• Listed records:
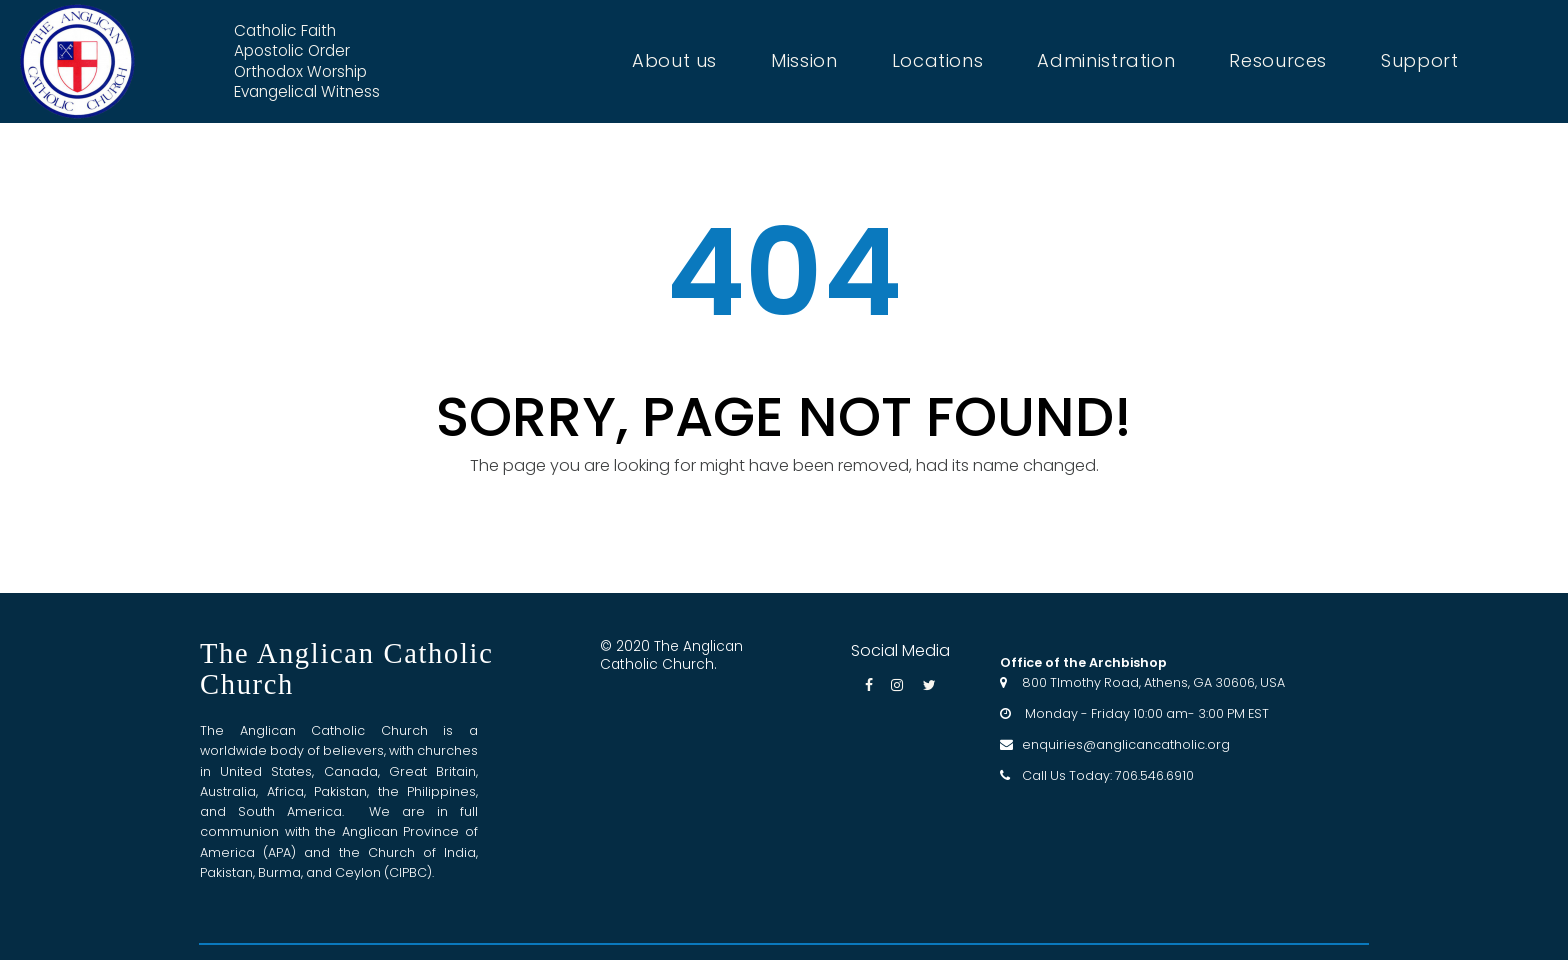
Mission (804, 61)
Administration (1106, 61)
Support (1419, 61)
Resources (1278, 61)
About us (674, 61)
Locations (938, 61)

* * *

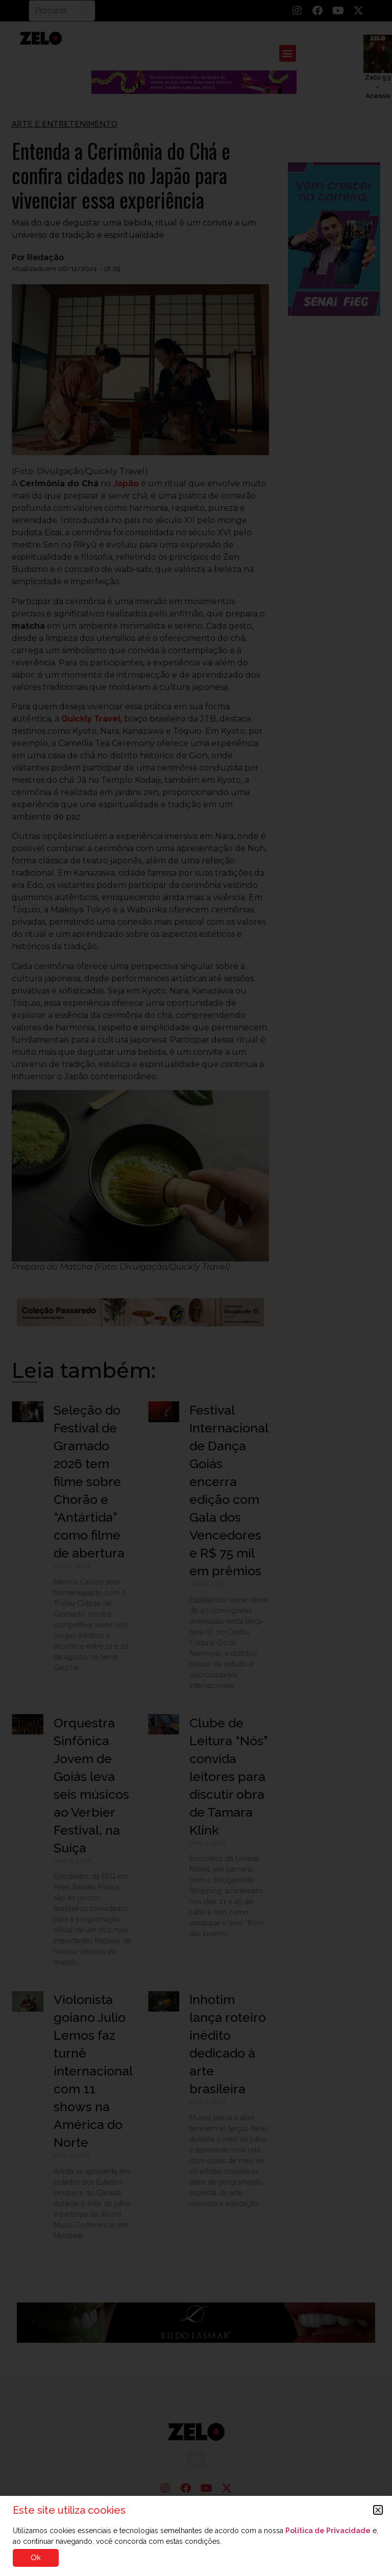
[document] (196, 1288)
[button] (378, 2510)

• Written instruction: Reproduce the data from the line containing "Mission (804, 61)" through the line containing "About us (674, 61)" in full, raising every coordinate by 18.

• Final result:
Mission (822, 79)
Administration (1124, 79)
Support (1437, 79)
Resources (1296, 79)
About us (692, 79)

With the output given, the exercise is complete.